Nel film sembra essere messo in parentesi un dato fondamentale del libro, e cioè che il protagonista non emana alcun odore. Perché questa scelta?
In realtà anche nel film questo aspetto ha un ruolo fondamentale e rappresenta la svolta più importante della storia, il momento drammatico culminante, lo shock più grande della vita del protagonista, ed è anche il momento più intenso nella recitazione di Ben Whishaw di tutto il film. La differenza è che nel romanzo il lettore sa fin dall'inizio che il protagonista non ha odore, mentre volevo che lo spettatore rimanesse vicino al protagonista quanto più possibile, per non sentirsi superiore e a lui, accompagnandolo quindi nella sua sofferenza e nel suo percorso.
Il suo è un film sugli odori, ma molto importante è anche la parte visiva, curatissima, quasi pittorica. Come ha cercato di dosare gli elementi perché lo stile non prendesse il sopravvento sulla storia che stava raccontando?
La sfida maggiore era mantenere un equilibrio reale tra le difficoltà della recitazione e tutto il resto. Volevamo rappresentare un mondo credibile, immergere gli attori in un mondo che non c'è più in maniera realistica. Penso che i film storici siano un po' troppo artificiali. Un attore deve fare suo il costume, viverlo, ed è quindi molto importante calarsi totalmente nel personaggio e noi abbiamo cercato di lavorare molto su questo, sui comportamenti, per esempio, delle classi nobili del periodo per capire come far muovere gli attori. Volevamo che lo stile visivo del film ricordasse il movimento rococò, ma non potevamo farlo in maniera lampante, perché dovevamo rappresentare un mondo sporco, lurido, abitato da gente povera, tutti elementi che non rientrano propriamente nello stile rococò. Siamo stati influenzati dai pittori barocchi, in particolare da Rembrandt.
Lei può essere considerato il responsabile principale della rinascita del cinema tedesco, grazie al grande successo internazionale di Lola corre. Cos'è cambiato in questi anni?

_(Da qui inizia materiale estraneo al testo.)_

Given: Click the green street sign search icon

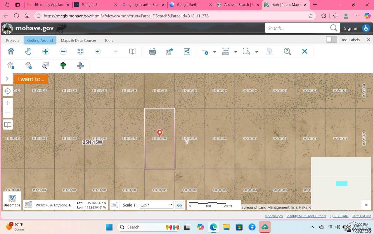Looking at the screenshot, I should [63, 66].
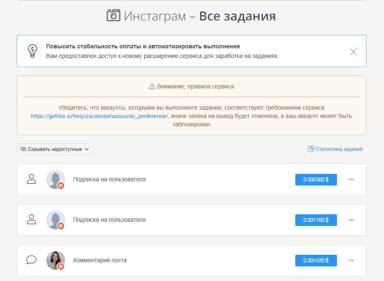Image resolution: width=384 pixels, height=281 pixels.
Task: Expand the Скрывать недоступные dropdown arrow
Action: (x=87, y=149)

La sensazione è che ci sia stato un certo sviluppo negli ultimi dieci anni nel cinema tedesco. La nuova generazione ha avuto bisogno di tempo per creare un proprio linguaggio e la vecchia generazione si è isolata. Penso a grandi registi come Wim Wenders o Werner Herzog. Per quelli della mia generazione c'è stato bisogno di un po' di tempo per capire che strada imboccare, e la direzione intrapresa è stata quella di descrivere la realtà del tempo moderno, ma penso che anche un film come Profumo, con temi come l'isteria collettiva e la manipolazione delle masse, possa avere una certa connessione col presente.